Three principles for naming things

Written by on

There's a saying most of us developers should be familiar with:

There are two hard things in computer science: cache invalidation, naming things, and off-by-one errors.

Naming is hard.

Over time, I've realized you can make it easier on yourself. If you're a beginner, you can follow these three general principles.

It's never ok to use a variable named "p"

Storage space is cheap. You don't need to worry about using short variable names. It's not a valid excuse.

Stop being lazy. If your variable is holding a project, call it project - don't call it "p". You should be able to come back to your code six months later, look at that line, and immediately know that "p" is a project.

So you say you have an amazing memory? It's still not an excuse. Some poor guy will have to read your code in the future and he'll think "p" stands for prick.

It's never ok to use abbreviations

Writing code is all about asking the question, "If I leave this project and come back in six months, will I know what this means?"

It's a constant battle. Another way to win this battle is to stop using abbreviations. Have you ever tried to read someone else's writing where they use a lot of abbreviations? Isn't it hard? Why would you want to use abbreviations for the next poor guy working on your project?

The exception is reserved for conventions.

For example, the HTML standard uses "src" quite a bit which everyone knows to mean source. A common abbreviation in JavaScript is "evt" which obviously stands for event (if you're familiar with JavaScript).
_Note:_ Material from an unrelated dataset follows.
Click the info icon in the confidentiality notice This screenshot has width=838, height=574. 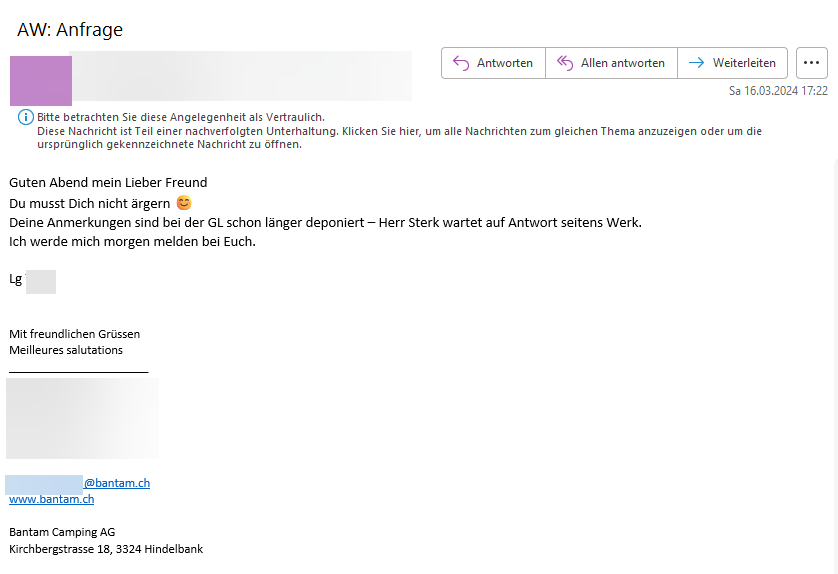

These are conventions which most developers have agreed upon through code review and years of experience. Don't try to invent conventions simply because you're lazy.
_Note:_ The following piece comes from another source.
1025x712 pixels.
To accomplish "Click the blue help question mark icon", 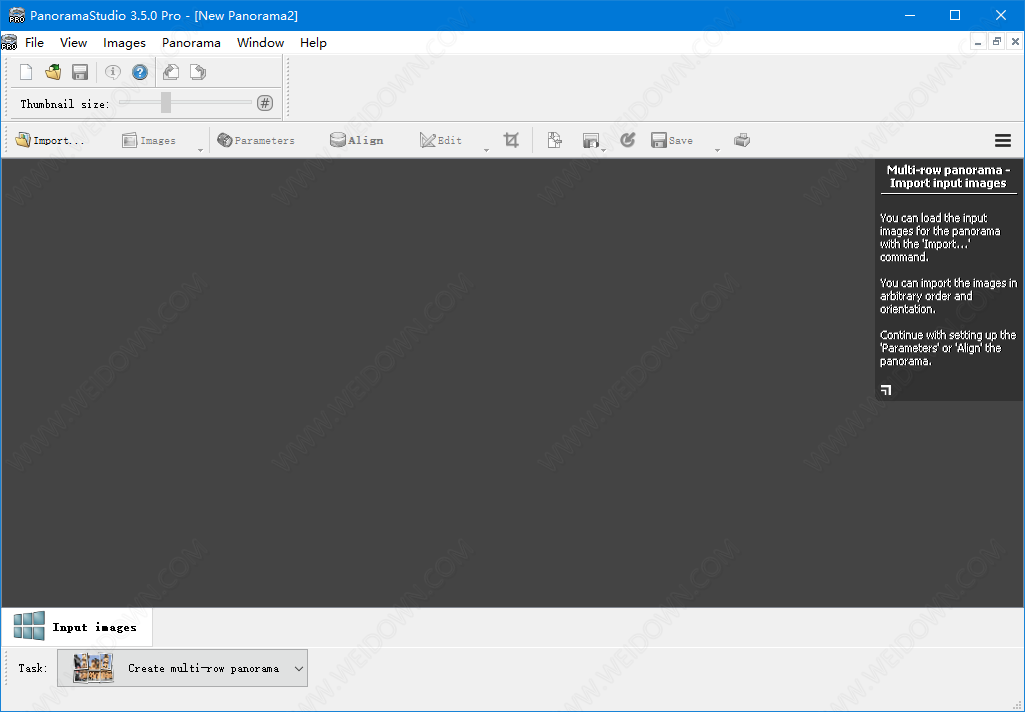I will click(140, 72).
Don't feel bad about using variables with long names

Don't worry about long variable names. Usually, the more descriptive you are, the better.

Here's an example. Suppose you query for archived projects and need to store them in a variable. Use "archived_projects" as a name for the variable.

If you broke the rules above, you might try "ap" or "arch_proj" or "a_projects". It might seem obvious to you now, but how will you know what these mean six months from now? It's not worth it.

These principles might seem obvious to you if you've been a developer for years, but it's something we should all keep in mind as we review code and teach others. These principles aren't obvious to beginners.

If you think back to when you first started, you weren't thinking about maintaining your code. You just wanted to get the damn thing working. However, you reach a point where you need to make it easier for yourself and others.

At the very least, if you learn how to be descriptive with names, you'll help everyone around you.